Your task
From the first line to the last, transcribe the data exactly.
+++ Data records
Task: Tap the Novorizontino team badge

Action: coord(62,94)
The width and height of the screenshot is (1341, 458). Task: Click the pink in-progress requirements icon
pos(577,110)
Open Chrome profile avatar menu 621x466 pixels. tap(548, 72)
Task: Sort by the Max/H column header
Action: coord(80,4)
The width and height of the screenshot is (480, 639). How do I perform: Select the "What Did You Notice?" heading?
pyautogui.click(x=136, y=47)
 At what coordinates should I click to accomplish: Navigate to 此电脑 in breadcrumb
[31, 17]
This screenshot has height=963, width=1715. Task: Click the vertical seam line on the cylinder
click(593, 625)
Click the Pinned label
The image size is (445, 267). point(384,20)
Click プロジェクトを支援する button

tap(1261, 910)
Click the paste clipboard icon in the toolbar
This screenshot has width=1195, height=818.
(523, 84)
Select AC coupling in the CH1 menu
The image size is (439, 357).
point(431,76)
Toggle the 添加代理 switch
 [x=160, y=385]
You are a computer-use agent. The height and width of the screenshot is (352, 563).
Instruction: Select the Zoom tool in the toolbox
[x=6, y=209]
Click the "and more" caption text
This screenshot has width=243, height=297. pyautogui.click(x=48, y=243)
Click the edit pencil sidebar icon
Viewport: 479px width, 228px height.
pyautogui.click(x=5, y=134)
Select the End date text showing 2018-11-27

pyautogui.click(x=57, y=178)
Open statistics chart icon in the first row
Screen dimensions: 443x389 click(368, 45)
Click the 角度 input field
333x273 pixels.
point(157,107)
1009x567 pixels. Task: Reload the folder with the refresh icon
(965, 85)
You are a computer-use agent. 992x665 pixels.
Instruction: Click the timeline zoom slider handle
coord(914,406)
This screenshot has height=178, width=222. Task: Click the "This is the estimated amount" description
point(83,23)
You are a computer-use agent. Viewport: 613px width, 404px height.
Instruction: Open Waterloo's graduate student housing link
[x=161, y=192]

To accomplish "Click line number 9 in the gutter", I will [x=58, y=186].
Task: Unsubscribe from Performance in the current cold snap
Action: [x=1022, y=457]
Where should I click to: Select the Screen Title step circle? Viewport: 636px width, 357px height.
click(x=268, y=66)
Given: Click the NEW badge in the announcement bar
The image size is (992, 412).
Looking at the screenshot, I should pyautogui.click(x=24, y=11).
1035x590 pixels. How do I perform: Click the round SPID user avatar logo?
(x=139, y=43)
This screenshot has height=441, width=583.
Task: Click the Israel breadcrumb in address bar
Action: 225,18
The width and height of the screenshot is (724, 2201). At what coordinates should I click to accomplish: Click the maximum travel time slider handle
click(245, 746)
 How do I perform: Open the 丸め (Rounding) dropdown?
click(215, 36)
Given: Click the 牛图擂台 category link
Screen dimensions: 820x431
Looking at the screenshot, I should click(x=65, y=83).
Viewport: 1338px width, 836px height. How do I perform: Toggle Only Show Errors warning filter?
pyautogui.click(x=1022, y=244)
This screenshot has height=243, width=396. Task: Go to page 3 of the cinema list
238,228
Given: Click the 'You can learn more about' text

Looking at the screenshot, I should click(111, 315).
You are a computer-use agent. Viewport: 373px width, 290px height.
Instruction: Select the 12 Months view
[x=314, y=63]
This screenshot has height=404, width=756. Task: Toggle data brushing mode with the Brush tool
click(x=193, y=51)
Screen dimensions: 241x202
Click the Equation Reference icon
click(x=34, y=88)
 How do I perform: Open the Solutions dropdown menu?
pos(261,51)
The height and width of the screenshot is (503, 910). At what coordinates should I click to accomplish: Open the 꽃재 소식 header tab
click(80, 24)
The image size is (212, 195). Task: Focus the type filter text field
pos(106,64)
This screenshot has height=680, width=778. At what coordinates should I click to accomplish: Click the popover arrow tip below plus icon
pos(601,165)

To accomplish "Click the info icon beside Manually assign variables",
++++++
Problem solution
Task: Tap the Novorizontino team badge

Action: coord(62,94)
The width and height of the screenshot is (1341, 458). Task: Click the pink in-progress requirements icon
pos(577,110)
Open Chrome profile avatar menu 621x466 pixels. tap(548, 72)
Task: Sort by the Max/H column header
Action: coord(80,4)
The width and height of the screenshot is (480, 639). How do I perform: Select the "What Did You Notice?" heading?
pyautogui.click(x=136, y=47)
 At what coordinates should I click to accomplish: Navigate to 此电脑 in breadcrumb
[31, 17]
This screenshot has height=963, width=1715. Task: Click the vertical seam line on the cylinder
click(593, 625)
Click the Pinned label
The image size is (445, 267). point(384,20)
Click プロジェクトを支援する button

tap(1261, 910)
Click the paste clipboard icon in the toolbar
This screenshot has width=1195, height=818.
(523, 84)
Select AC coupling in the CH1 menu
The image size is (439, 357).
point(431,76)
Toggle the 添加代理 switch
 [x=160, y=385]
You are a computer-use agent. The height and width of the screenshot is (352, 563).
Instruction: Select the Zoom tool in the toolbox
[x=6, y=209]
Click the "and more" caption text
This screenshot has width=243, height=297. pyautogui.click(x=48, y=243)
Click the edit pencil sidebar icon
Viewport: 479px width, 228px height.
pyautogui.click(x=5, y=134)
Select the End date text showing 2018-11-27

pyautogui.click(x=57, y=178)
Open statistics chart icon in the first row
Screen dimensions: 443x389 click(368, 45)
Click the 角度 input field
333x273 pixels.
point(157,107)
1009x567 pixels. Task: Reload the folder with the refresh icon
(965, 85)
You are a computer-use agent. 992x665 pixels.
Instruction: Click the timeline zoom slider handle
coord(914,406)
This screenshot has height=178, width=222. Task: Click the "This is the estimated amount" description
point(83,23)
You are a computer-use agent. Viewport: 613px width, 404px height.
Instruction: Open Waterloo's graduate student housing link
[x=161, y=192]

To accomplish "Click line number 9 in the gutter", I will [x=58, y=186].
Task: Unsubscribe from Performance in the current cold snap
Action: [x=1022, y=457]
Where should I click to: Select the Screen Title step circle? Viewport: 636px width, 357px height.
click(x=268, y=66)
Given: Click the NEW badge in the announcement bar
The image size is (992, 412).
Looking at the screenshot, I should pyautogui.click(x=24, y=11).
1035x590 pixels. How do I perform: Click the round SPID user avatar logo?
(x=139, y=43)
This screenshot has height=441, width=583.
Task: Click the Israel breadcrumb in address bar
Action: 225,18
The width and height of the screenshot is (724, 2201). At what coordinates should I click to accomplish: Click the maximum travel time slider handle
click(245, 746)
 How do I perform: Open the 丸め (Rounding) dropdown?
click(215, 36)
Given: Click the 牛图擂台 category link
Screen dimensions: 820x431
Looking at the screenshot, I should click(x=65, y=83).
Viewport: 1338px width, 836px height. How do I perform: Toggle Only Show Errors warning filter?
pyautogui.click(x=1022, y=244)
This screenshot has height=243, width=396. Task: Go to page 3 of the cinema list
238,228
Given: Click the 'You can learn more about' text

Looking at the screenshot, I should click(111, 315).
You are a computer-use agent. Viewport: 373px width, 290px height.
Instruction: Select the 12 Months view
[x=314, y=63]
This screenshot has height=404, width=756. Task: Toggle data brushing mode with the Brush tool
click(x=193, y=51)
Screen dimensions: 241x202
Click the Equation Reference icon
click(x=34, y=88)
 How do I perform: Open the Solutions dropdown menu?
pos(261,51)
The height and width of the screenshot is (503, 910). At what coordinates should I click to accomplish: Open the 꽃재 소식 header tab
click(80, 24)
The image size is (212, 195). Task: Focus the type filter text field
pos(106,64)
This screenshot has height=680, width=778. At what coordinates should I click to accomplish: Click the popover arrow tip below plus icon
pos(601,165)

To accomplish "Click the info icon beside Manually assign variables",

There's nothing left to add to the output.